The method: target-assisted rollout plus error-position replay

Draft-OPD borrows the on-policy idea from reinforcement learning but adapts it to drafting. Naive on-policy distillation does not work for draft models, because letting the draft generate freely produces unstable, off-distribution sequences that the target would never accept.

The fix has two parts. Target-assisted rollout runs ordinary speculative decoding to collect high-quality continuations, while recording anchor positions where each draft block began. This keeps the sequence on the target’s distribution but still captures what the draft actually did. Error-position replay then re-runs drafting from each anchor position and computes both student and teacher log-probabilities on the draft-generated tokens, crucially including the rejected proposals that mark where the draft erred.

The training objective is an asymmetric KL divergence: forward KL on accepted tokens, where the draft and target already agree, and reverse KL on rejected tokens, which penalizes the draft for putting mass on continuations the target refuses. A position-weighted decay emphasizes early rejections within a block, since those cost the most accepted length. The net effect is that the draft model learns from both its hits and its misses, which plain SFT cannot do because SFT never observes the misses.

Why this matters now

Thinking models generate long reasoning chains, so token-by-token decoding latency dominates their cost. Speculative decoding is the standard answer, but the draft model is the bottleneck, and SFT-trained drafts had hit a ceiling. Draft-OPD raises that ceiling without touching the target model or sacrificing output quality, which makes it a drop-in upgrade for inference stacks already running EAGLE-3 or DFlash style drafts.

Key results

  • Qwen3-4B (thinking, temperature 0): Draft-OPD 4.86x speedup, acceptance length tau 5.96; DFlash 4.33x, tau 5.51; EAGLE-3 3.87x, tau 5.33.
  • Qwen3-8B (thinking, temperature 0): Draft-OPD 4.89x, tau 5.73; DFlash 4.34x, tau 5.19; EAGLE-3 4.06x, tau 5.64.
  • Aggregate gain: about 23 percent over EAGLE-3 and 13 percent over DFlash under matched compute budgets.
  • Headline claim: over 5x lossless acceleration for thinking models across diverse tasks, with non-thinking mode reaching higher per-task peaks.
  • Quality: decoding is distribution-preserving, so generation quality is unchanged by design.
  • Evaluation suite: GSM8K, MATH-500, AIME, MBPP, HumanEval, SWE-Lite, and MT-Bench, on Qwen3-4B, Qwen3-8B, and Qwen3-30B-A3B-Thinking.

Limits and open questions

The training length is capped at 4,096 tokens while evaluation runs to 8,192, so the draft model is trained on shorter contexts than it is tested on. Evaluation is confined to the Qwen3 family and DFlash-style draft architectures; whether the gains transfer to other model families or draft designs is untested here. The method targets speed only, not quality, so it offers nothing to tasks where the target model itself is the limiting factor. And the headline 5x figure aggregates across benchmarks and modes, so individual tasks vary; the cleaner apples-to-apples numbers are the per-model speedups above. There is also added training complexity: the rollout-and-replay loop is heavier than a single SFT pass.

FAQ

What does on-policy mean in Draft-OPD?

It means the draft model is supervised on the states induced by its own drafting policy during speculative decoding, rather than only on fixed target-generated transcripts. That closes the offline-to-inference mismatch that caps SFT-trained drafts.

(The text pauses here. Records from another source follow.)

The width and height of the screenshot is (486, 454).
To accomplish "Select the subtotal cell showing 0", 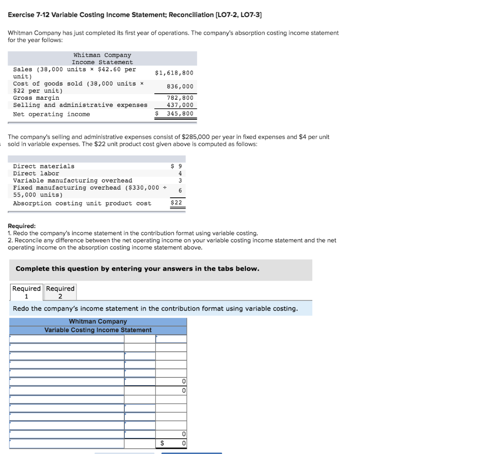I will (x=171, y=381).
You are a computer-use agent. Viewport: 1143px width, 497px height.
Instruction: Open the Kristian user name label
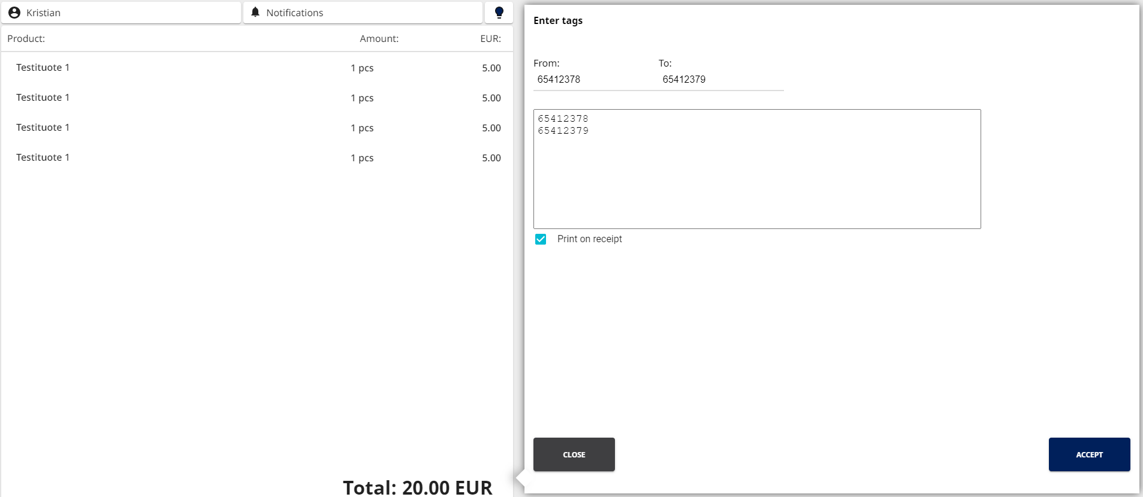pyautogui.click(x=43, y=13)
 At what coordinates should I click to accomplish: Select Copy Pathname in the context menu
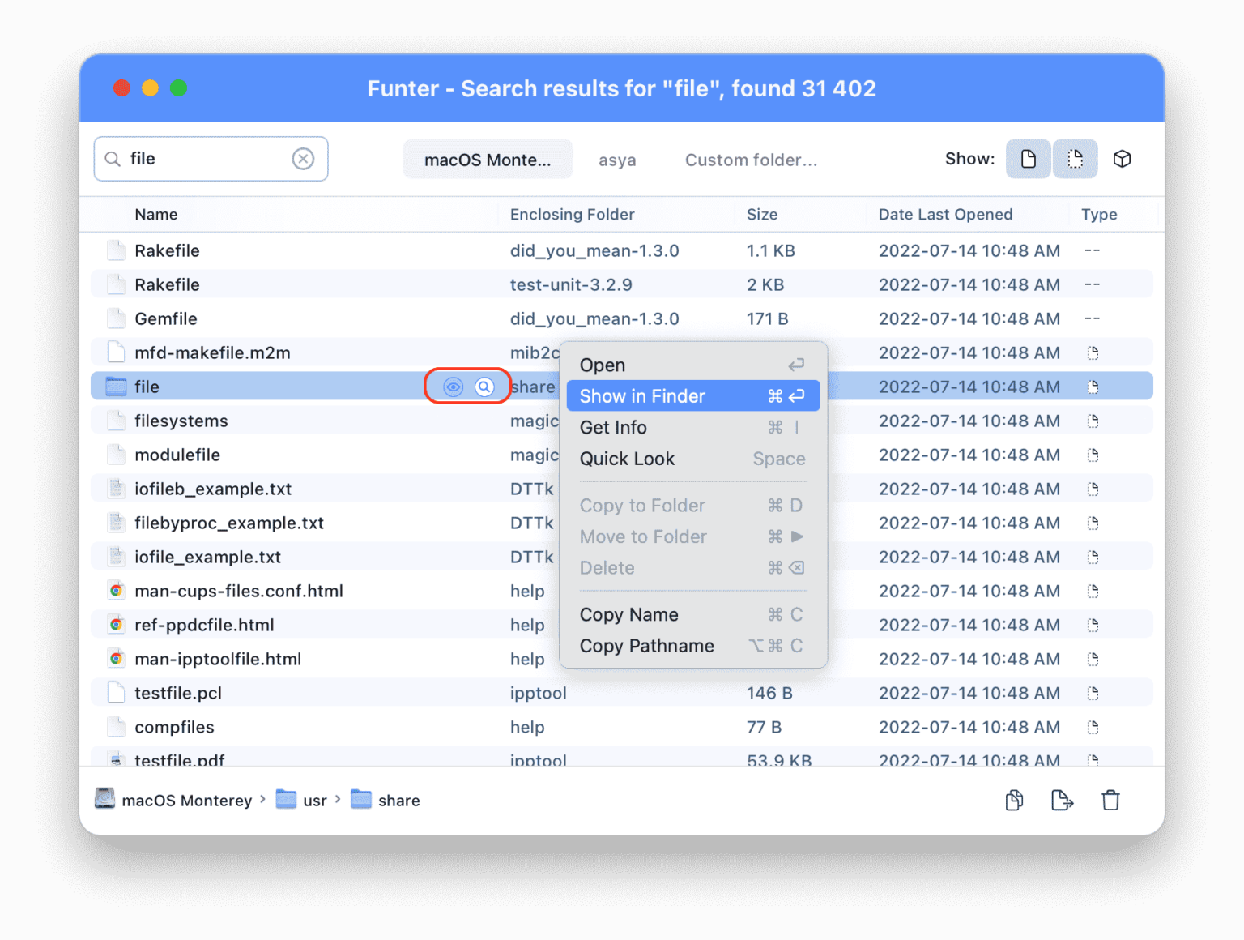pos(646,646)
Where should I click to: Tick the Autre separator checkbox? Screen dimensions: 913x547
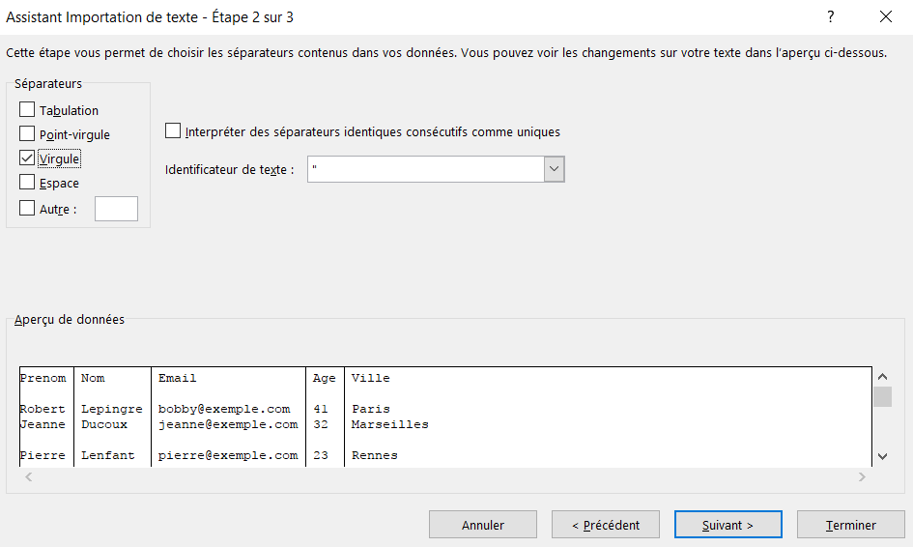(27, 209)
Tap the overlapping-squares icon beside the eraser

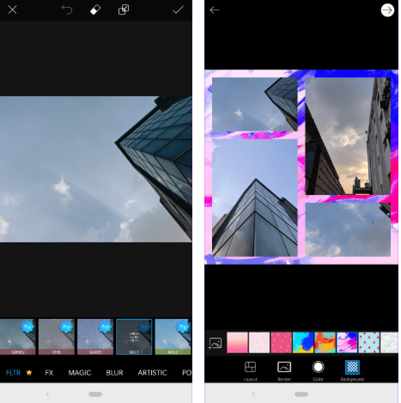[124, 10]
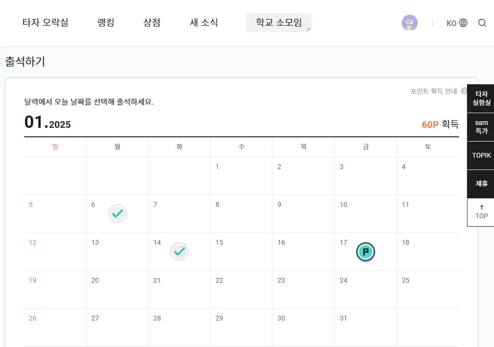Open the search magnifier icon
This screenshot has height=347, width=494.
click(482, 23)
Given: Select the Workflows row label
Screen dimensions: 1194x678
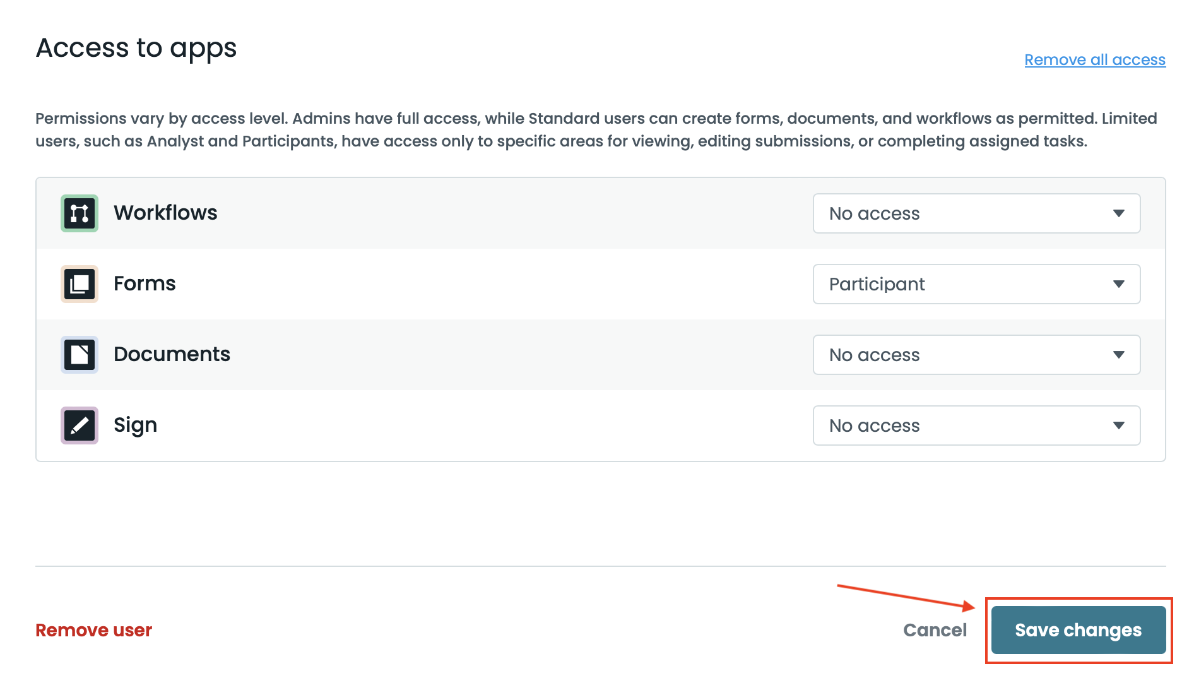Looking at the screenshot, I should 165,213.
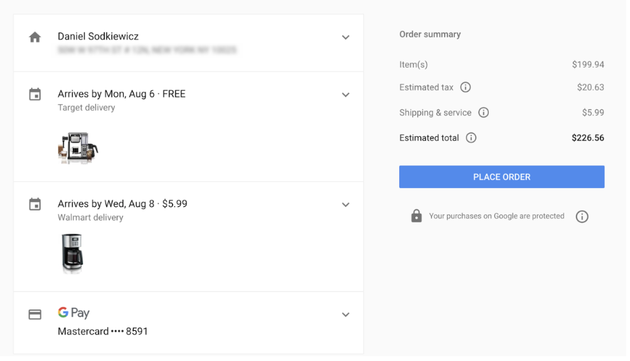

Does Draft-OPD change the output of the target model?

No. Speculative decoding preserves the target model’s output distribution, and Draft-OPD is explicitly designed to improve decoding speed, not generation quality. Outputs are the same as standard decoding from the target model.

How is it different from EAGLE-3 and DFlash?

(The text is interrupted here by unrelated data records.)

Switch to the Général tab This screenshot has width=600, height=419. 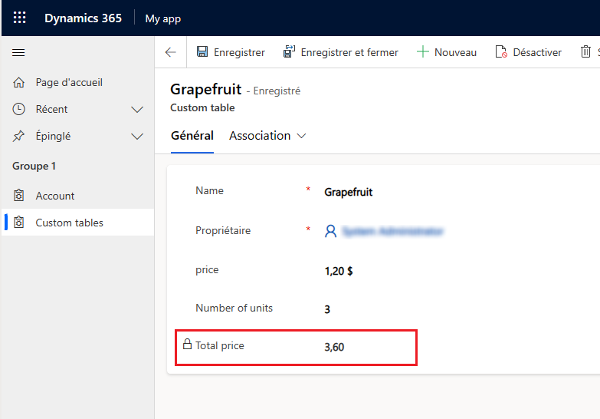[192, 136]
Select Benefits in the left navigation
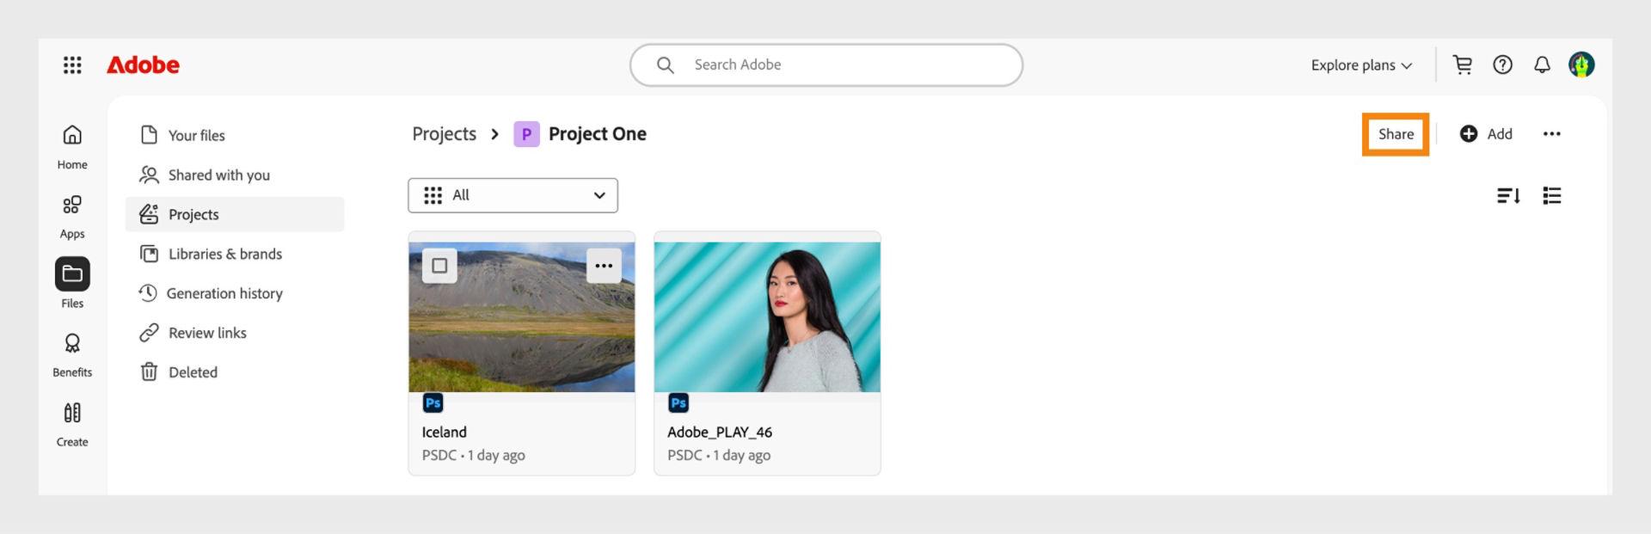Image resolution: width=1651 pixels, height=534 pixels. tap(72, 351)
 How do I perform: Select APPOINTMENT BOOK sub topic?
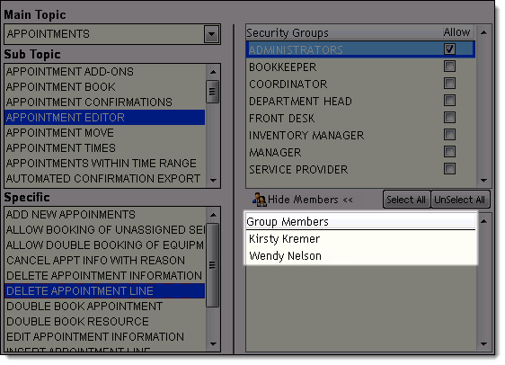click(104, 87)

EAGLE-3 and DFlash train the draft with supervised fine-tuning on offline target text. Draft-OPD adds target-assisted rollout to stay on-distribution and error-position replay to learn from rejected proposals, then trains with an asymmetric forward and reverse KL objective. On Qwen3 thinking models that yields 23 percent and 13 percent higher speedups respectively.